Rare diseases (affecting fewer than 1 in 2,000 people) are an emerging global public health priority. Given their high heterogeneity and the need to provide individualized medicine for small patient populations, they have become a challenge for healthcare systems and biopharmaceutical research. This post is about one of these diseases that affect young children from infancy: Alström syndrome. Alström syndrome (AS) , one on which we work from the consortium OLIGOFASTX consortium to achieve an effective treatment with oligonucleotides. .
The Alström syndrome is characterized by dystrophy of the cones (cells that allow daytime vision and color vision) and rods (cells that allow night vision or vision in dimly lit places) in the retina. The retina is the inner eye tissue on which images are projected and where light signals are converted into electrical impulses that reach the brain and generate vision.
But this syndrome is also associated with other disorders in the same person, a situation known as comorbidity. In particular, hearing loss, hypertriglyceridemia and obesity, hyperinsulinemia, type 2 diabetes mellitus, dilated cardiomyopathy (DCM), multiorgan fibrosis, hypogonadism/hyperandrogenism, chronic respiratory disease, and progressive renal and hepatic dysfunction are common.
It is, therefore, a disease that is genetically transmitted and presents a complex set of comorbidities to manage and treat, especially when it affects the very young.
Mutations in the ALMS1 gene: responsible for the syndrome
Alström syndrome was described in 1959 by Carl Henry Alström and Bertil Hallgren. Today, it is a paradigm considered a rare disease, since its frequency has been estimated at about one case per 100,000 newborns. However, the clinical manifestations of this syndrome do not usually present at birth because they appear in an evolutionary manner.
This fact, together with its low frequency, makes it a very little known syndrome, which also causes a delay in its diagnosis. A delay that has important repercussions on the quality of life and life expectancy of those affected, especially when they are mistakenly diagnosed with one of the syndromes that have very similar clinical characteristics and are more frequent.

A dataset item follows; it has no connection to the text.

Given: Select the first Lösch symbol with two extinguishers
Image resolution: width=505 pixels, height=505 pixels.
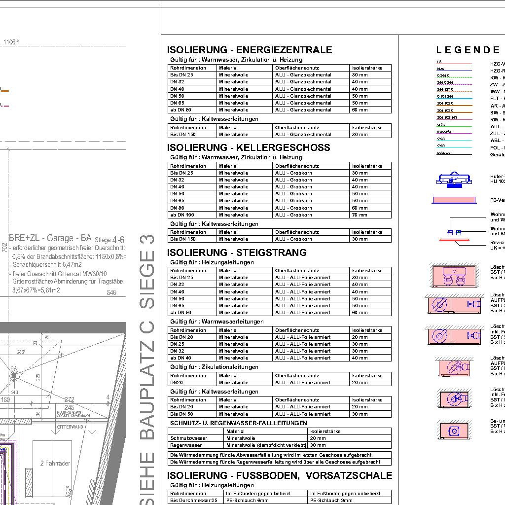Looking at the screenshot, I should pyautogui.click(x=454, y=277).
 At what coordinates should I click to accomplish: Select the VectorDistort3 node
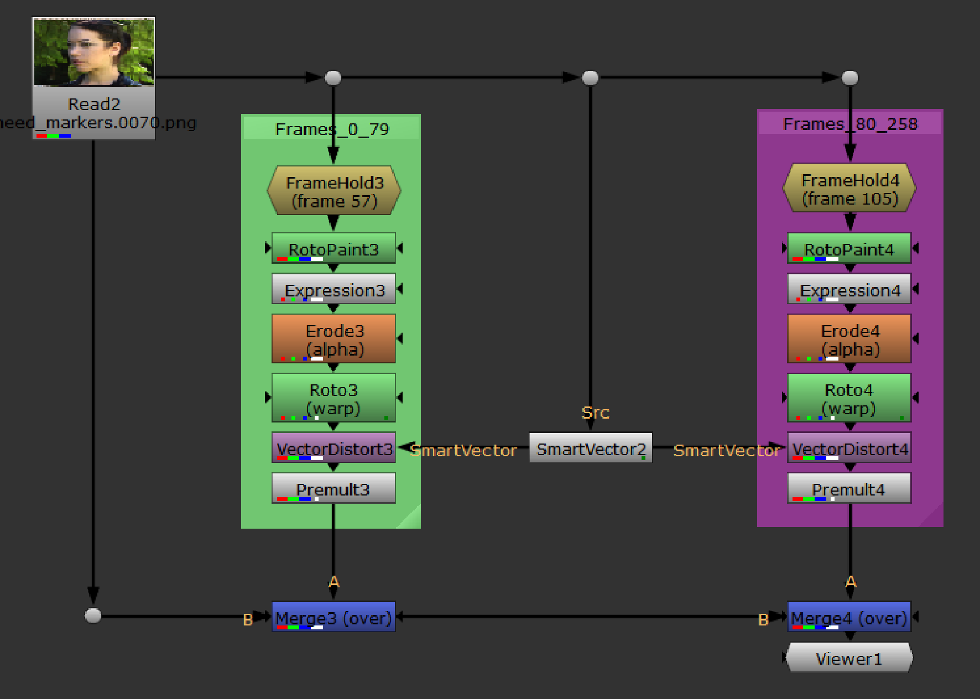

Alström syndrome is caused by mutations in the ALMS1 gene and is transmitted as an autosomal recessive trait. Diagnosis is made on the basis of observed clinical features, usually without genetic confirmation. The identification of 2 mutated alleles, or the mutated ALMS1, with typical clinical features, would confirm the diagnosis.
Progressive but rapid and complex symptoms
Clinically, Alström syndrome is characterized by the fact that the symptoms tend to appear in a certain order. The first signs may be dilated cardiomyopathy and/or visual disturbances that may occur in the first months of life.
But it can also be accompanied by other complications:
- Cone and rod dystrophy with nystagmus, photophobia and progressive impairment of central and peripheral vision may progress to blindness at about 7 years of age, although residual vision may be preserved until about 25 years of age.
- Retinitis pigmentosa (another disease under study within the OLIGOFASTX project) can be evident as early as the first year of life.
- Moderate obesity may begin in the first or second year of life, although it usually begins in adolescence.
- Progressive sensorineural deafness begins around 4 to 8 years of age.
- Glucose intolerance may begin in adolescence and by the middle of the second decade of life it develops into insulin-dependent diabetes mellitus. Cases of onset in children as young as two years of age have been reported.
- Hypogonadism presents with normal secondary sexual development. Males present with primary testicular failure and females with menstrual irregularities.
- Chronic kidney disease presents with tubular dysfunction and progresses to renal failure between the second and fourth decades of life.
Other accompanying findings are: hypothyroidism, acanthosis nigricans, scoliosis, short stature, dyslipidemia: hypertriglyceridemia, hypercholesterolemia, hyperuricemia.
Diagnosis and treatment
The diagnosis of the disease is primarily clinical, and the characteristic features occur in infants or young adults.
There is no specific curative treatment for the disease. The goal of treatment is to correct or alleviate some of the symptoms that appear and to control diabetes mellitus through diet and exercise with or without antidiabetic medication. The use of hearing aids can help to cope with hearing loss.
A proper assessment and management of these patients requires an interdisciplinary approach involving ophthalmologists, endocrinologists, occupational therapists, psychologists, nurses and social workers.
The company conducting the main research in the field of this disease in the OLIGOFASTX project is Sylentis.